We're told that X cannot = 0. We're asked if |X| < 1. This is a YES/NO question.

Fact 1: X/|X| < X

This inequality requires a thorough examination of the possibilities.

X CANNOT = 1 since 1/|1| is NOT < 1

X can be ANY number > 1 though

If X = 2....
2/|2| < 2
And the answer to the question is NO.

X CANNOT be a positive fraction...

If X = 1/2
(1/2)/|1/2| = 1 which is NOT < 1/2

X could be ANY negative fraction though

If X = -1/2
(-1/2)/|-1/2| = -1 which IS < -1/2
And the answer to the question is YES.

X CANNOT be -1 since -1/|-1| is NOT < -1

X CANNOT be < -1...

X = -2
(-2)/|-2| = -1 which is NOT < -2

According to all of this data, the possibilities are X > 1 or -1 < X < 0
Fact 1 is INSUFFICIENT

Fact 2: |X|> X

Here, we know that X can be ANY negative, but CANNOT be positive.

If X = -1/2 then the answer to the question is YES (we did the work already in Fact 1)
If X = -2 then the answer to the question is NO
Fact 2 is INSUFFICIENT

Combining Facts, we have...
X > 1 or -1 < X < 0
AND
X MUST be negative

The ONLY possibilities that fit BOTH Facts ARE negative fractions. Thus the answer to the question will be ALWAYS YES.
Combined, SUFFICIENT

Final Answer:

GMAT assassins aren't born, they're made,
Rich

Thanks for your nice explanations. I am not clear on one issue though. As we can multiply an inequality by a variable only if we know its sign, how can we multiply both side of an inequality by an absolute value? Would you please explain..

An absolute value of a number cannot be negative (it's 0 or positive), and since we are given that x is not 0, then |x| is positive only.

Hi All,

This DS question is built around some interesting Number Properties and patterns. If you can spot those patterns, then solving this problem should take considerably less time. This also looks like a question that can be beaten by TESTing VALUES.
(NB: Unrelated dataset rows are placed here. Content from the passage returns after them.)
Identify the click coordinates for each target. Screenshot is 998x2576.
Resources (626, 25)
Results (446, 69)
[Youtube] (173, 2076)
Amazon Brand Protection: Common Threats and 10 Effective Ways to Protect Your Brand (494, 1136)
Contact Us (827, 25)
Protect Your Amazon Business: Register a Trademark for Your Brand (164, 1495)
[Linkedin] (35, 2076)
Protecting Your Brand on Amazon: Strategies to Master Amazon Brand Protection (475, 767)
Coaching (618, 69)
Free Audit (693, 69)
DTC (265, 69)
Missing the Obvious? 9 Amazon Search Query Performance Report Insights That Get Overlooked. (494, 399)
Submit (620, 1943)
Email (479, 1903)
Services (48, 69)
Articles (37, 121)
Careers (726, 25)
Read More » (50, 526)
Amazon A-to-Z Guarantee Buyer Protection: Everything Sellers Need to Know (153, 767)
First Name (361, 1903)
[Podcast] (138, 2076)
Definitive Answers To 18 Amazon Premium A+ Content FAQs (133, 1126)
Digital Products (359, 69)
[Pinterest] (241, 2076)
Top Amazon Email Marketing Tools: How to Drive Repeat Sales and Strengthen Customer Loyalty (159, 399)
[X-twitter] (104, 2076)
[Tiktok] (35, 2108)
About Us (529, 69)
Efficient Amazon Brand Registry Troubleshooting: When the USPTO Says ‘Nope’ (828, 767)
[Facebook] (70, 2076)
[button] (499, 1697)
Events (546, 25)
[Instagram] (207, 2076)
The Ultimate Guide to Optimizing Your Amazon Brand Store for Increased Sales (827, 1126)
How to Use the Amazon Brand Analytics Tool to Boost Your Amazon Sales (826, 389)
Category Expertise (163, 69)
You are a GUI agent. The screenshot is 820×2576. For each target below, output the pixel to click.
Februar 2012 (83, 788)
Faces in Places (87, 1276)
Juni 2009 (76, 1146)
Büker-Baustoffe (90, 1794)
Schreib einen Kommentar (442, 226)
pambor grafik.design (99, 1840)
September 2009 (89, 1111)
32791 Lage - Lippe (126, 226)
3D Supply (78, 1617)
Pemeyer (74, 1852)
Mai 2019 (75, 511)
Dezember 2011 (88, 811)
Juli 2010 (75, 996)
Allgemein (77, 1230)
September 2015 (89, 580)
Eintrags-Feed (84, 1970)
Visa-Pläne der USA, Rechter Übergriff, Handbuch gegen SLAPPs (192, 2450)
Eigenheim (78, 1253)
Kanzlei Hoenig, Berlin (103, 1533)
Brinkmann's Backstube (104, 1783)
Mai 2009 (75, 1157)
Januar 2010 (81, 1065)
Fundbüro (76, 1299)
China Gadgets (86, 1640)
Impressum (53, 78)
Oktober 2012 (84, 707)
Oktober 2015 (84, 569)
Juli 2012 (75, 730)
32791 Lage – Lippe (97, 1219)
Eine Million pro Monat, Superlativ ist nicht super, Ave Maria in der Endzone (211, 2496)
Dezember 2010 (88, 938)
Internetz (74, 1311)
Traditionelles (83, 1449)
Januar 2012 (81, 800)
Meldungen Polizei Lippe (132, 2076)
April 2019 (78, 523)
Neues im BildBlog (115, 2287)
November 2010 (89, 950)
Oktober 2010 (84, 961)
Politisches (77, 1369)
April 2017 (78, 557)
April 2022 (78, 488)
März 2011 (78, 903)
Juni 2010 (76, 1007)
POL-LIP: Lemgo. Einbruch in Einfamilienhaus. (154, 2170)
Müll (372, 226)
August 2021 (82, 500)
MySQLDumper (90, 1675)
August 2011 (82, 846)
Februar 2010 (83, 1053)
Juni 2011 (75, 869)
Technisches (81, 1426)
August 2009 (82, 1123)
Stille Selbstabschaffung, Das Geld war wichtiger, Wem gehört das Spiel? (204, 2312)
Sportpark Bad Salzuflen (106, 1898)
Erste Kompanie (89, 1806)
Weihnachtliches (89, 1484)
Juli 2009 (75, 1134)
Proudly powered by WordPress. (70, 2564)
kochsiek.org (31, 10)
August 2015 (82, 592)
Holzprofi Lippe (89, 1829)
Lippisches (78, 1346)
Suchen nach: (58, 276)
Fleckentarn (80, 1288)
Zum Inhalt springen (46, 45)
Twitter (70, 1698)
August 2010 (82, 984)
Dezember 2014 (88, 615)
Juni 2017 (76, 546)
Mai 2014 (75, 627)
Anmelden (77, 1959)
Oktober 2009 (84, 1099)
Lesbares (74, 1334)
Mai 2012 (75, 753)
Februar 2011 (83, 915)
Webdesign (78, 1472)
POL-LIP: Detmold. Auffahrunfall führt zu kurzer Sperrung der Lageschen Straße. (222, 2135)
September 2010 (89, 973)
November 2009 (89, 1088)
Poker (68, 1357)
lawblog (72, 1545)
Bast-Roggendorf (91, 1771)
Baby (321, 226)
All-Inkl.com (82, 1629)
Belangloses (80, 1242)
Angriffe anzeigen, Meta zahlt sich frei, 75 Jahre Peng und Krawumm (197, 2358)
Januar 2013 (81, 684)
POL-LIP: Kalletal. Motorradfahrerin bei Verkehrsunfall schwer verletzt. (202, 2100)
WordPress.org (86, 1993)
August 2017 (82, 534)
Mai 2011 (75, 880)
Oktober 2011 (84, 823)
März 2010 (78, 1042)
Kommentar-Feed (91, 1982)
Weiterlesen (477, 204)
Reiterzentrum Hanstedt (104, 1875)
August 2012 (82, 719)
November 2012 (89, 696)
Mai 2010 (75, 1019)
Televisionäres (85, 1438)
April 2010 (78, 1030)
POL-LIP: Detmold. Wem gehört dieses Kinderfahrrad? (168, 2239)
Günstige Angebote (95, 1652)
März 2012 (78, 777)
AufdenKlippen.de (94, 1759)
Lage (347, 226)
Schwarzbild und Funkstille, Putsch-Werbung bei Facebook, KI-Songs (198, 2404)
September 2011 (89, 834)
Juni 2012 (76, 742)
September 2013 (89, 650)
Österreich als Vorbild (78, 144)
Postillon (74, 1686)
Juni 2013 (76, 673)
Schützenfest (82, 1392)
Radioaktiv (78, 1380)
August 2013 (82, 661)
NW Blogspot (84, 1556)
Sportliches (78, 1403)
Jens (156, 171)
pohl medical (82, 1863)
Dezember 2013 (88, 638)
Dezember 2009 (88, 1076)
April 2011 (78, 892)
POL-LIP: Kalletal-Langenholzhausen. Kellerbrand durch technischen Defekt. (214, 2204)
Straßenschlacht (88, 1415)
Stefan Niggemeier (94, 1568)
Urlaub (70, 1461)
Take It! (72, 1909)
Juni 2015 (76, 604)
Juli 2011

We're told that X CANNOT = 0. We're asked if |X| < 1. This is a YES/NO question.

Fact 1: X/|X| < X

Before TESTing VALUES, I want to note a pattern in this inequality:

X/|X| will either equal 1 (if X is positive) OR -1 (if X is negative). This will save us some time when it comes to TESTing VALUES, since there are many values of X that will NOT fit this information.

If X = 2, then the answer to the question is NO.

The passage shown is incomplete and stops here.